**EXTRAIT PRÉSENTÉ**
Mène-t-on le développement d'un tel domaine comme on mène le développement d'une ETI ?
Je me suis engagé dans ce projet avec un esprit d'entrepreneur : en m'endettant, en travaillant sur un business plan afin de rendre le domaine rentable... C'est une startup qu'il faut développer. Ce que l'on trouve de commun avec une ETI, c'est la créativité du produit, le process maîtrisé... Que ce soient des composants électroniques de Radiall ou des process de production viticole, cela revient au même. Sans oublier la dimension commerciale et marketing qui représente plus de 50% de ce qui construit la notoriété de la marque. On peut faire le meilleur vin du monde, si on ne fait pas en sorte qu'il soit connu, si on ne travaille pas son image, c'est très compliqué d'émerger. D'autant qu'il existe une forte compétition. Il ne faut pas oublier la gestion des ressources humaines, des outils digitaux... Voilà ce qui est commun à toute entreprise, quelle que soit sa taille. Et puis, il y a des choses très différentes. Le Château de Sannes c'est une petite entreprise de neuf personnes et je connais toutes les joies et les peines d'une TPE. Dès qu'un membre de l'équipe est absent, cela fait 10% de l'effectif en moins, si deux salariés se chamaillent, ça fait 20% de l'effectif qui ne va pas bien... Chez Radiall, nous sommes 3.500 personnes et je ne suis pas confronté à tout cela. Les problématiques existent bien sûr, mais l'entreprise est structurée pour y répondre. La beauté de cette petite TPE, c'est que je suis en direct sur tout, avec mes équipes. Aimant les gens et la nature, cela rend le projet encore plus beau, malgré les aléas.
Ce que vous vivez en tant que patron de TPE sert-il le patron d'ETI que vous êtes ?
Une TPE permet de retrouver les bases. Au sein de Radiall, l'organisation est faite de cadres intermédiaires, on perd un peu le contact du collaborateur. Avec le Château de Sannes, je suis aussi en direct avec l'environnement, avec les problématiques liées à l'énergie, à l'eau, à la pollution. J'étais déjà sensible à ces problématiques, je le suis davantage. Il faut être optimiste et enthousiaste lorsqu'on dirige une entreprise, mais il faut être aussi un peu paranoïaque.
Vous avez évidemment été confronté à l'augmentation du coût de l'énergie. Comment avez-vous fait face ?

**ENREGISTREMENTS**
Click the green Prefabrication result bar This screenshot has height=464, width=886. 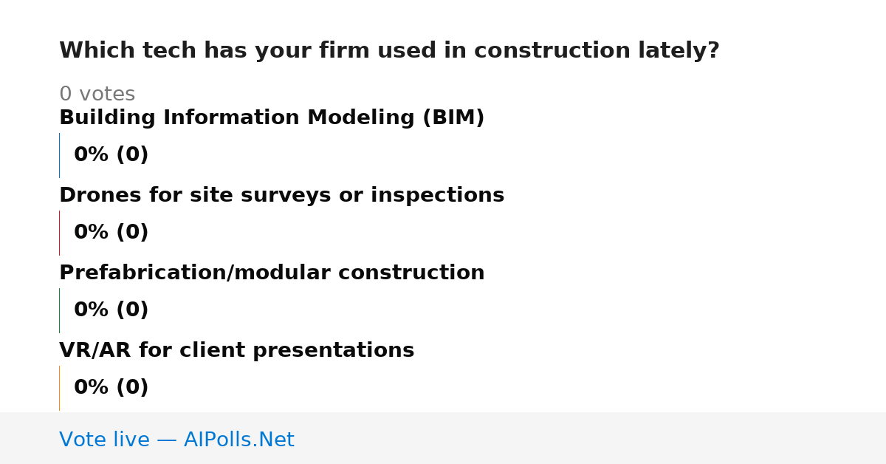pyautogui.click(x=59, y=310)
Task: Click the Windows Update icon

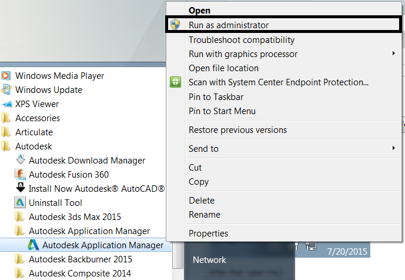Action: (x=6, y=90)
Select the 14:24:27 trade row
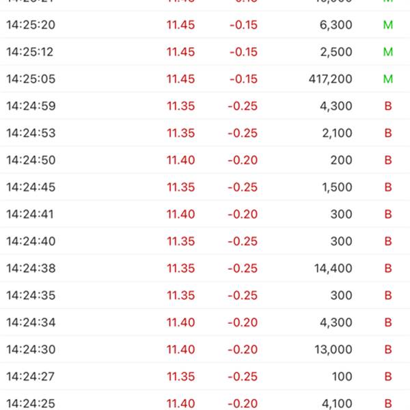This screenshot has width=410, height=410. pos(205,377)
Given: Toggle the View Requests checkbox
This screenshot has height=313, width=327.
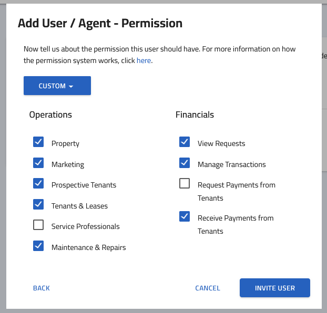Looking at the screenshot, I should point(185,142).
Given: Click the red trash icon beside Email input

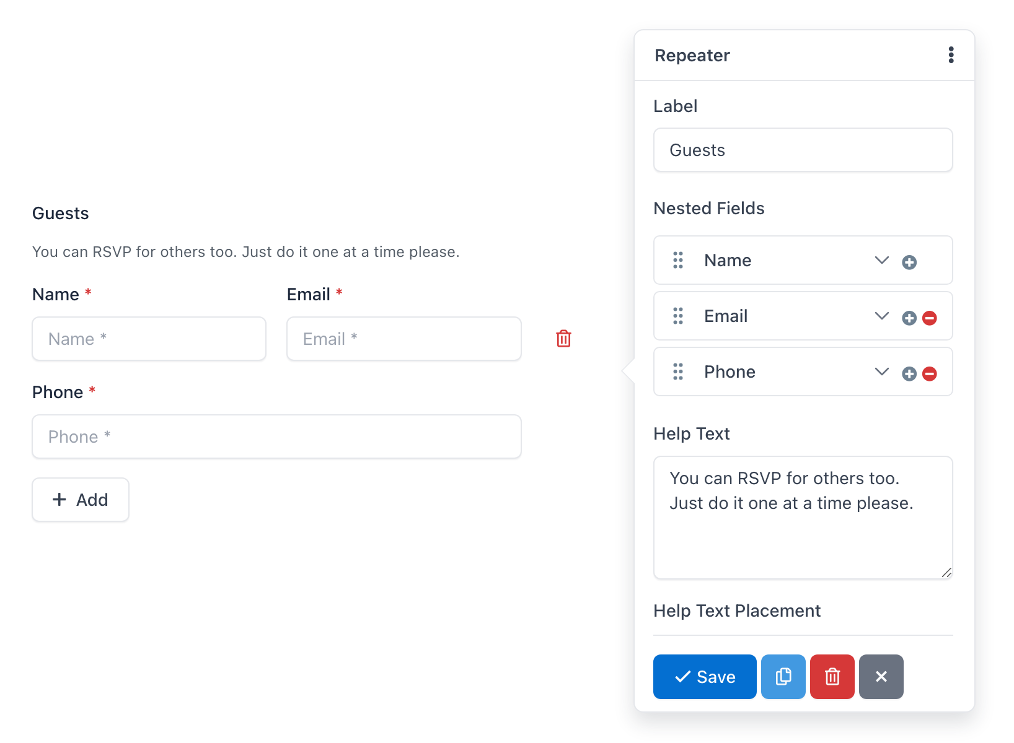Looking at the screenshot, I should (563, 339).
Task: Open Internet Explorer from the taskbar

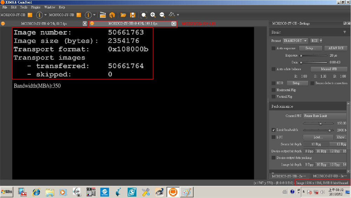Action: pos(36,192)
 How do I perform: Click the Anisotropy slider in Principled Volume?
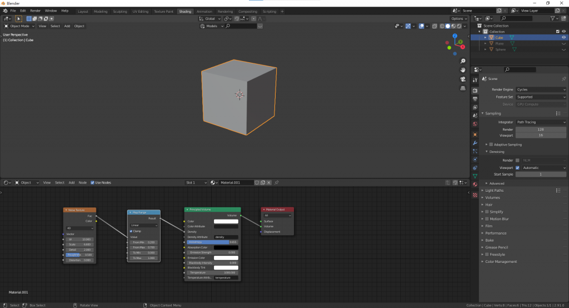coord(212,242)
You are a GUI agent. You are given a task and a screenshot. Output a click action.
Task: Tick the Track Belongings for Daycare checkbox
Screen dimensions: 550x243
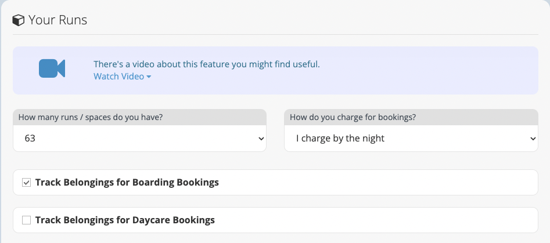click(26, 220)
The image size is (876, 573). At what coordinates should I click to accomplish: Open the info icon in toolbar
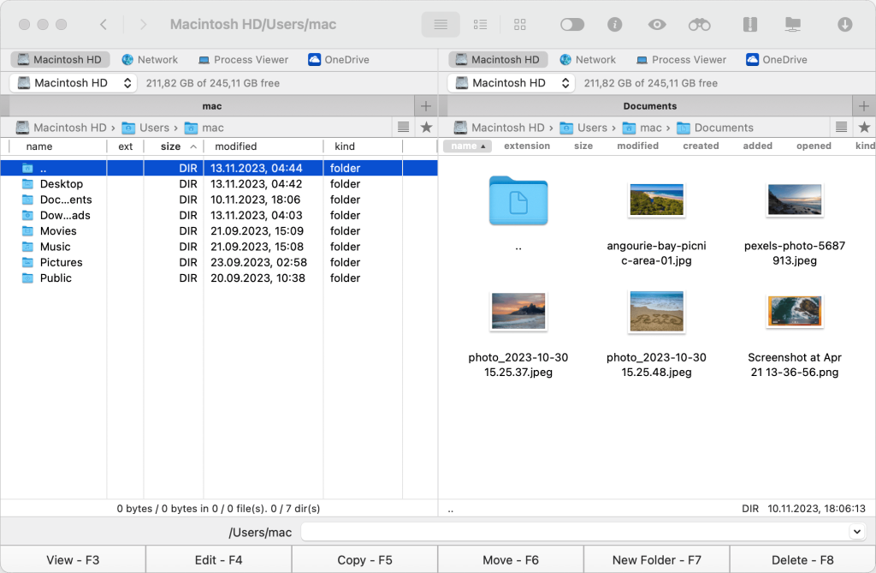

**TRAVAIL DEMANDÉ**
1 - Dans l'entretien sur le Château de Sannes, relevez toutes les problématiques environnementales auxquelles l'interviewé dit être confronté en direct.
2 - Poursuivez l'entretien sur le Château de Sannes à partir de sa dernière phrase, en rédigeant la réponse de l'interviewé.

**LISTE DES RÉPONSES**
1 - L'énergie, l'eau et la pollution.

2 -
Nous avons été impactés par l'augmentation des prix de l'énergie, du verre. Il a fallu faire du stock - ce que l'on ne veut pas forcément faire à ce moment-là car cela mobilise du cash, plus que prévu. C'est là où la paranoïa arrive... Comment répercuter tout cela sur le prix client, sachant que nous sommes dans une compétition mondiale ? J'ai toujours eu de la considération pour les patrons de TPE/PME que je voyais souvent au Medef. Il faut rappeler que ce sont des patrons qui prennent toutes les problématiques en direct. Il faut véritablement les écouter et faire en sorte que l'environnement s'améliore pour eux. Il faut aussi poursuivre une vraie simplification administrative, il est encore trop compliqué pour une petite entreprise de remplir des dossiers.
Les différentes crises vécues ces dernières années bousculent les business-modèles des entreprises et leurs dirigeants. Comment conserver la capacité à prendre de la hauteur sur les contextes de tensions, sur les réflexions stratégiques ?
On en vient à la notion de raison d'être. On a tous été transformés par la période Covid, avec une notion d'équilibre entre vie professionnelle et vie personnelle qui est devenue indispensable pour toutes les générations, pas seulement les jeunes générations. Au plus nous irons vers le plein emploi en France - ce qui me ravi car j'ai écrit un livre sur ce sujet (« Le cœur et le courage », NDLR) il y a quelques années - plus il y aura un rapport de force inversé, en faveur des salariés. Si un salarié n'est pas content, il démissionne et trouve un autre emploi dès le lendemain. Et ça me va bien car cela nous oblige, nous patrons, à être meilleurs. C'est cela aussi prendre en compte la raison d'être. Il faut intégrer le bien-être de la planète mais aussi celui des salariés. Chez Business Europe j'avais introduit les 3 P : people, prosperity, planet. Je ne connais pas un pays au monde ou un seul modèle qui n'aient pas développé le bien-être des personnes et la planète sans prospérité économique et donc sans entreprises rentables. Cela, il faut le réexpliquer en France.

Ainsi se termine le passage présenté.